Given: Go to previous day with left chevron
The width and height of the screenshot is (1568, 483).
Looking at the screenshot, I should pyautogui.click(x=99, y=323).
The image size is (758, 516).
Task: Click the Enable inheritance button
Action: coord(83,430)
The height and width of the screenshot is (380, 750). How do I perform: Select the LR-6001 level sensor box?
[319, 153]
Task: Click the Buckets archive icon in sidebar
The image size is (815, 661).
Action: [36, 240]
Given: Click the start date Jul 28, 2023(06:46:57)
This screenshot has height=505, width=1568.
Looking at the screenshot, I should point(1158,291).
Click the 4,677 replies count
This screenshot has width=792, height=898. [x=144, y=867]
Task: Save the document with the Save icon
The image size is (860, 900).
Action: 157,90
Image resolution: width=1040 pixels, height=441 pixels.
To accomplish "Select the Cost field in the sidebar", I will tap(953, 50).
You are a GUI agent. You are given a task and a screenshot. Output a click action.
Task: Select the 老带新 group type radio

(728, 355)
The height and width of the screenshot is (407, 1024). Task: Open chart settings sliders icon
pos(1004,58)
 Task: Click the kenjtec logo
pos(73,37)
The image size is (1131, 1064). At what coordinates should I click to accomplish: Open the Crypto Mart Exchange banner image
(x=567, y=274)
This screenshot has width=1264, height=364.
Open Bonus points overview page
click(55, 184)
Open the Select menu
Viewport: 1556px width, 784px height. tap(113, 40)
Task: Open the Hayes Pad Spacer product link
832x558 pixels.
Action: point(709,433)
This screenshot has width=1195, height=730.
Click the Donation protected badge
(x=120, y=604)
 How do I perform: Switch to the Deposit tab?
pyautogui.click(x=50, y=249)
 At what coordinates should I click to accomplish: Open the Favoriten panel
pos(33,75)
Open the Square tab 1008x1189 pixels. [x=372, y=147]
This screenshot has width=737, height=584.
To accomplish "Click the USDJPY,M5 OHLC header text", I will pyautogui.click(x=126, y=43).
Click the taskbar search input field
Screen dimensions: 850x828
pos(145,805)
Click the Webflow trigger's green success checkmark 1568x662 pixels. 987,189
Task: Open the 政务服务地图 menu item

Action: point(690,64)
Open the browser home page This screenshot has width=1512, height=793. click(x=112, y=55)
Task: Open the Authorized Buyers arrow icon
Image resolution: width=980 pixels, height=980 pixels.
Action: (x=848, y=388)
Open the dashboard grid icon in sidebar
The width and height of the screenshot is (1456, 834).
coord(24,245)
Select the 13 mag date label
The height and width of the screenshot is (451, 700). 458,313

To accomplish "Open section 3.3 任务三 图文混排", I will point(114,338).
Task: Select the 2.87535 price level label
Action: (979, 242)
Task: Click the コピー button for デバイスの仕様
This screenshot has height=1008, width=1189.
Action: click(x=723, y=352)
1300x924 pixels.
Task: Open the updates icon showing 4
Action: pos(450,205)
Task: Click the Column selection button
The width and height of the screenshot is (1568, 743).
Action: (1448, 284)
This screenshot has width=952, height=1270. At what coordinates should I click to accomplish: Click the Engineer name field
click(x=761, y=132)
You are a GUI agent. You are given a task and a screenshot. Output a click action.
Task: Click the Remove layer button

# # #

DO THIS » Copy every one of the items above exactly as they appear, line for line.

WRITTEN SOLUTION »
Given: Go to previous day with left chevron
The width and height of the screenshot is (1568, 483).
Looking at the screenshot, I should pyautogui.click(x=99, y=323).
The image size is (758, 516).
Task: Click the Enable inheritance button
Action: coord(83,430)
The height and width of the screenshot is (380, 750). How do I perform: Select the LR-6001 level sensor box?
[319, 153]
Task: Click the Buckets archive icon in sidebar
The image size is (815, 661).
Action: [36, 240]
Given: Click the start date Jul 28, 2023(06:46:57)
This screenshot has height=505, width=1568.
Looking at the screenshot, I should point(1158,291).
Click the 4,677 replies count
This screenshot has width=792, height=898. [x=144, y=867]
Task: Save the document with the Save icon
The image size is (860, 900).
Action: 157,90
Image resolution: width=1040 pixels, height=441 pixels.
To accomplish "Select the Cost field in the sidebar", I will tap(953, 50).
You are a GUI agent. You are given a task and a screenshot. Output a click action.
Task: Select the 老带新 group type radio

(728, 355)
The height and width of the screenshot is (407, 1024). Task: Open chart settings sliders icon
pos(1004,58)
 Task: Click the kenjtec logo
pos(73,37)
The image size is (1131, 1064). At what coordinates should I click to accomplish: Open the Crypto Mart Exchange banner image
(x=567, y=274)
This screenshot has width=1264, height=364.
Open Bonus points overview page
click(55, 184)
Open the Select menu
Viewport: 1556px width, 784px height. tap(113, 40)
Task: Open the Hayes Pad Spacer product link
832x558 pixels.
Action: point(709,433)
This screenshot has width=1195, height=730.
Click the Donation protected badge
(x=120, y=604)
 How do I perform: Switch to the Deposit tab?
pyautogui.click(x=50, y=249)
 At what coordinates should I click to accomplish: Open the Favoriten panel
pos(33,75)
Open the Square tab 1008x1189 pixels. [x=372, y=147]
This screenshot has width=737, height=584.
To accomplish "Click the USDJPY,M5 OHLC header text", I will pyautogui.click(x=126, y=43).
Click the taskbar search input field
Screen dimensions: 850x828
pos(145,805)
Click the Webflow trigger's green success checkmark 1568x662 pixels. 987,189
Task: Open the 政务服务地图 menu item

Action: point(690,64)
Open the browser home page This screenshot has width=1512, height=793. click(x=112, y=55)
Task: Open the Authorized Buyers arrow icon
Image resolution: width=980 pixels, height=980 pixels.
Action: (x=848, y=388)
Open the dashboard grid icon in sidebar
The width and height of the screenshot is (1456, 834).
coord(24,245)
Select the 13 mag date label
The height and width of the screenshot is (451, 700). 458,313

To accomplish "Open section 3.3 任务三 图文混排", I will point(114,338).
Task: Select the 2.87535 price level label
Action: (979, 242)
Task: Click the コピー button for デバイスの仕様
This screenshot has height=1008, width=1189.
Action: click(x=723, y=352)
1300x924 pixels.
Task: Open the updates icon showing 4
Action: pos(450,205)
Task: Click the Column selection button
The width and height of the screenshot is (1568, 743).
Action: (1448, 284)
This screenshot has width=952, height=1270. At what coordinates should I click to accomplish: Click the Engineer name field
click(x=761, y=132)
You are a GUI agent. You are given a task and a screenshot. Output a click action.
Task: Click the Remove layer button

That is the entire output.